*EXERCISE*
Work out how many lines in the listing below carry the word "badge". Give that number alone.

═════ DATA SHOWN ═════

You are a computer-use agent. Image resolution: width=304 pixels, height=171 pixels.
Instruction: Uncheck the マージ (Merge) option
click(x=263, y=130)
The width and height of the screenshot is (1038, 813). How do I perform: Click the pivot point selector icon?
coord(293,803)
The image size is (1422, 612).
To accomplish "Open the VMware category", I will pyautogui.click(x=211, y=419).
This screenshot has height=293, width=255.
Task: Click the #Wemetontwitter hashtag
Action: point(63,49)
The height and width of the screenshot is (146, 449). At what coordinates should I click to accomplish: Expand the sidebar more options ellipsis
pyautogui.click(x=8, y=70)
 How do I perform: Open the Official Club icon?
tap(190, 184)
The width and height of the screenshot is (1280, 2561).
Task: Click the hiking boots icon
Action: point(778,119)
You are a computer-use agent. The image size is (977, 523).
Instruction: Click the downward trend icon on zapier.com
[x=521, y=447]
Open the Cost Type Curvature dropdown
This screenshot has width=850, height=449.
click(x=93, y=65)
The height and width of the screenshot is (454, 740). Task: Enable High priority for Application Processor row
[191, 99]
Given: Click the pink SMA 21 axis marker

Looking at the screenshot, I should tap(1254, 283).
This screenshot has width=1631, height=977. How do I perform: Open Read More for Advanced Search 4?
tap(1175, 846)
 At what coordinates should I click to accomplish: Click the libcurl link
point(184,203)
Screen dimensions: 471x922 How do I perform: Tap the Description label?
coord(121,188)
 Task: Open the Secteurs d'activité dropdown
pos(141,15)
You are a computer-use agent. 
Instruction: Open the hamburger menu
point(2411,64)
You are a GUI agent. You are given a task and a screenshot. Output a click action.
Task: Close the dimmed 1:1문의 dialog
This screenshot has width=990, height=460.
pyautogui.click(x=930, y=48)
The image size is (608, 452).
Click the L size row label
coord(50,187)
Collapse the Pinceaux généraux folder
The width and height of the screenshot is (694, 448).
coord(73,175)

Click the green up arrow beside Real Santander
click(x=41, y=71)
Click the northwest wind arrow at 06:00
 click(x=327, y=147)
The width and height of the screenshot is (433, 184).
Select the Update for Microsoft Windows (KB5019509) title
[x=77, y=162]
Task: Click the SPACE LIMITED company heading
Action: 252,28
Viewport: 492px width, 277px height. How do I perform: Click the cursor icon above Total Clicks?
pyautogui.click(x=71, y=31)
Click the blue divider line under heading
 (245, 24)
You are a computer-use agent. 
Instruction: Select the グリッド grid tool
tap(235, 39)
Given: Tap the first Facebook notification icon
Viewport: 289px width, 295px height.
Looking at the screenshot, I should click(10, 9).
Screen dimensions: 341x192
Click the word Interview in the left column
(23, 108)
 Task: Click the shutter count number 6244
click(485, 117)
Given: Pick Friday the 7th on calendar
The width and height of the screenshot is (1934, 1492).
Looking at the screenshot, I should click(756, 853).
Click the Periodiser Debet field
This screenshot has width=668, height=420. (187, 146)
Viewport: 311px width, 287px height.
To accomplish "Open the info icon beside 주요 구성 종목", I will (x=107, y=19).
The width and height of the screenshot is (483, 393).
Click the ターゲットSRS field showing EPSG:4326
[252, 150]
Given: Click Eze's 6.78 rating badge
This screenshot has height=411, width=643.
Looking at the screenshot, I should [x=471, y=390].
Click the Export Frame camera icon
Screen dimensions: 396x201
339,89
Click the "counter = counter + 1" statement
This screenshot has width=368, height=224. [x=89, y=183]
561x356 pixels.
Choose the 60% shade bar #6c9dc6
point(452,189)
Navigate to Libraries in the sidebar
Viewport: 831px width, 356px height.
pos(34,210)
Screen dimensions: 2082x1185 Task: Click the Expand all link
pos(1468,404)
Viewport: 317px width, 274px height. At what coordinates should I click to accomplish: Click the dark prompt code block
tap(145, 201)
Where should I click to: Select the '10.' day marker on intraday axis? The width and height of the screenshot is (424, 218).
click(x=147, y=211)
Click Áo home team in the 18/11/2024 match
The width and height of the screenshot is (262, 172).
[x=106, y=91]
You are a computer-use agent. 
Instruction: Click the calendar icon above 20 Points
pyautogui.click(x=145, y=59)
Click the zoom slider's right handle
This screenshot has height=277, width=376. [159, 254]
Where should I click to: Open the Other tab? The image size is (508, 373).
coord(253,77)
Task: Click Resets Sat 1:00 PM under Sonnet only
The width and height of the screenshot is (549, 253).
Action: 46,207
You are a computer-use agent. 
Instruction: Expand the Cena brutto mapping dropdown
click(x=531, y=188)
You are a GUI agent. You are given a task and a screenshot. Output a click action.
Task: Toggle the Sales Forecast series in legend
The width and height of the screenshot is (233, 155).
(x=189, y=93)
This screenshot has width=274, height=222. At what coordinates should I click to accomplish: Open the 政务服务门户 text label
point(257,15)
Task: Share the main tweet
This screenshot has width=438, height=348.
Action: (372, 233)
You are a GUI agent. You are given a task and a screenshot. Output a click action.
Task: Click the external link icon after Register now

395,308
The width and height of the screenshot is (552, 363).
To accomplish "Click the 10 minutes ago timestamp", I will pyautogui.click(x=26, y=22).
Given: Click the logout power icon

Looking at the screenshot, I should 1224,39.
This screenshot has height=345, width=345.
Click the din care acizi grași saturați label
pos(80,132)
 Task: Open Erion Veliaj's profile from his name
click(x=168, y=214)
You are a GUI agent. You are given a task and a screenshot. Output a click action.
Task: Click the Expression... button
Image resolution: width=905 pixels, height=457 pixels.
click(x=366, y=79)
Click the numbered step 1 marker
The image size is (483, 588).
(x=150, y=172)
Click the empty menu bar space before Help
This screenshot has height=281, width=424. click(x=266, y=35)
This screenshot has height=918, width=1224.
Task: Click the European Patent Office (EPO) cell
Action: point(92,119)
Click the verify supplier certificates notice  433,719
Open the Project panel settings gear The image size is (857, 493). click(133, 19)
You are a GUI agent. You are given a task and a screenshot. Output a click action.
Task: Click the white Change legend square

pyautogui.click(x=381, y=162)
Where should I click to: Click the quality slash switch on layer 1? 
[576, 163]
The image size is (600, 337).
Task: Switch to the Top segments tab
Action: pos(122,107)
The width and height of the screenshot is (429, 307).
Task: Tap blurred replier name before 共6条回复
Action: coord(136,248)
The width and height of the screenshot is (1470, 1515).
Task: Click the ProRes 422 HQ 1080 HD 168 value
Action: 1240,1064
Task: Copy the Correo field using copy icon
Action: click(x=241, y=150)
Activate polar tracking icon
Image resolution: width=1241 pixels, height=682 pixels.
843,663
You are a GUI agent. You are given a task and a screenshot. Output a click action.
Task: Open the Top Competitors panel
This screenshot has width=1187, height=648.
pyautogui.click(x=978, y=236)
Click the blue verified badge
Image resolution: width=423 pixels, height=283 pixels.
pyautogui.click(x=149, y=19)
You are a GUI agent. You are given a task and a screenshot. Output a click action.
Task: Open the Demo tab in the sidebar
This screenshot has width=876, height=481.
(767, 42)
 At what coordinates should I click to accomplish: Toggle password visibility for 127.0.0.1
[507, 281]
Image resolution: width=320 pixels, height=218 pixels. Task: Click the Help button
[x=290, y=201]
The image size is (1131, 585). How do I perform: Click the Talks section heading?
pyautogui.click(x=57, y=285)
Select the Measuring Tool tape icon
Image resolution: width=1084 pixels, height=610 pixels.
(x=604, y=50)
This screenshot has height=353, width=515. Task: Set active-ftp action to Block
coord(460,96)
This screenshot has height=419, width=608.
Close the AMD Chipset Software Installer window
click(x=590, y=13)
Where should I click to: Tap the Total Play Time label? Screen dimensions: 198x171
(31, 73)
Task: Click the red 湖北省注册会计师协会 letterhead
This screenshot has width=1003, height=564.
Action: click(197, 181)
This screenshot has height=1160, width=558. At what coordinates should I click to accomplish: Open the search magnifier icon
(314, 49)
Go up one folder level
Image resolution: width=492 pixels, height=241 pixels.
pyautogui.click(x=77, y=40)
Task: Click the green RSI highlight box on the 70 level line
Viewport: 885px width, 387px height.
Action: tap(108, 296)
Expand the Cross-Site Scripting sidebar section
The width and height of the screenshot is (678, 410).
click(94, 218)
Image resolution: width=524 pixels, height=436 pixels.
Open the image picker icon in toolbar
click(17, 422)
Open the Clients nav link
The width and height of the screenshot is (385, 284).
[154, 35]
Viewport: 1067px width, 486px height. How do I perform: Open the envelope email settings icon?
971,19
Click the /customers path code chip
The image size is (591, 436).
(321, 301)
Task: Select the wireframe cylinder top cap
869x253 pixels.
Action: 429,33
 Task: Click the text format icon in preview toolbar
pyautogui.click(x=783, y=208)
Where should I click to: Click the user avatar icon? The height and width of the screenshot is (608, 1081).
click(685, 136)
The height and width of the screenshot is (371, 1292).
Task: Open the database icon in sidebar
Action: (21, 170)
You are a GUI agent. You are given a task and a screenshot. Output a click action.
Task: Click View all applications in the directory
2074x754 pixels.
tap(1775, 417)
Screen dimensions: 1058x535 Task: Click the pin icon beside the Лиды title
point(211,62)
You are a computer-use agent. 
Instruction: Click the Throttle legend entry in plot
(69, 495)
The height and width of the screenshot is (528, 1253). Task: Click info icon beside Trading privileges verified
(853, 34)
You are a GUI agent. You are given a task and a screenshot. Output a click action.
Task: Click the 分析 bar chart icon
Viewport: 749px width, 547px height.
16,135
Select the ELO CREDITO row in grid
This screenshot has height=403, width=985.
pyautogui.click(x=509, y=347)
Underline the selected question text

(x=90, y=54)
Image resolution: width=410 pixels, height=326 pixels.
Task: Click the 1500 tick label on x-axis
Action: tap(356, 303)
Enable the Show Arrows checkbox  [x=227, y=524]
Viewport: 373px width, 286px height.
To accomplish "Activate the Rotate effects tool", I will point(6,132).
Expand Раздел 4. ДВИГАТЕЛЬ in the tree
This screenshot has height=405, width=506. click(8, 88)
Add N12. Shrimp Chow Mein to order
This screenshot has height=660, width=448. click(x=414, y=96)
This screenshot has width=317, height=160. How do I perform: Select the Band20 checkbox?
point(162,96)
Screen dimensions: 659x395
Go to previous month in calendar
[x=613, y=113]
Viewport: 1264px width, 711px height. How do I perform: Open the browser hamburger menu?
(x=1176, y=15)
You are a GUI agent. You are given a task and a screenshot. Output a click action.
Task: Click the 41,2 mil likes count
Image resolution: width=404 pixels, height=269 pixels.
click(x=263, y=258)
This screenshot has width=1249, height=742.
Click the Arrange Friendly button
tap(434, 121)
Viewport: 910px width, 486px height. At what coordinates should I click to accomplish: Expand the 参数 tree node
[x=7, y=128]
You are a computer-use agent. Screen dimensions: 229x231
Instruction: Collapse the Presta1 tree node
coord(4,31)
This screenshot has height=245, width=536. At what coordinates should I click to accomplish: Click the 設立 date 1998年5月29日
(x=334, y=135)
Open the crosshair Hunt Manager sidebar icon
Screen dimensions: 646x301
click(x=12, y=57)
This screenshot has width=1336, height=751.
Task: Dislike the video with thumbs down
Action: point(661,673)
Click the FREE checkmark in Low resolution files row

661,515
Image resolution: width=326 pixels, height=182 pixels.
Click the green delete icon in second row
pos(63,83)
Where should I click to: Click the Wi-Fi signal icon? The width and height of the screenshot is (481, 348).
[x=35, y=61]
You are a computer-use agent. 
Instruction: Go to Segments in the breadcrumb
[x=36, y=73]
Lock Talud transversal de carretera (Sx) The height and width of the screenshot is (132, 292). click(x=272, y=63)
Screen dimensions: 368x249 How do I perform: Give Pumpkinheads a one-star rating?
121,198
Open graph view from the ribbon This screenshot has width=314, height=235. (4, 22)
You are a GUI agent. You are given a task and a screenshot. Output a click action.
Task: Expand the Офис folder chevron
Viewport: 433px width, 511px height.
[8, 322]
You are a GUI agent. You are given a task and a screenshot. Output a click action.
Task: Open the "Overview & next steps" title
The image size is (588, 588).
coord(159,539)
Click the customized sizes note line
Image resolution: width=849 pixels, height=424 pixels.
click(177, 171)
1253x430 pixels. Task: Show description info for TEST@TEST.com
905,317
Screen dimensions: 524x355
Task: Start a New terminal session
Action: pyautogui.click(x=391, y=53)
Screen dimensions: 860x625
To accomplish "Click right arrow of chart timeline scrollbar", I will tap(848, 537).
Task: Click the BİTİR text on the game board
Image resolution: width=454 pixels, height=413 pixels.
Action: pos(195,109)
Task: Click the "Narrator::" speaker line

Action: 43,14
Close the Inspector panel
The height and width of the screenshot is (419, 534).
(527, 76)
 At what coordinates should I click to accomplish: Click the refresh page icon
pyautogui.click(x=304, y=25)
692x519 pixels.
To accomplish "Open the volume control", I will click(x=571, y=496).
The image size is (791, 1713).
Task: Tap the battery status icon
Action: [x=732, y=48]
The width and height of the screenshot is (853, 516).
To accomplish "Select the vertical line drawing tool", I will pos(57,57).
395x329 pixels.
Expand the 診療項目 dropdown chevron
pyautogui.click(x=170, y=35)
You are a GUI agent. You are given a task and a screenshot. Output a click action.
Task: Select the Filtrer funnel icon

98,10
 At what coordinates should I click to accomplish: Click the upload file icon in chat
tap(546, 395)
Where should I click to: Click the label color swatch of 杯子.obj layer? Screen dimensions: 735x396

═════

*ANSWER TO THE EXERCISE*
2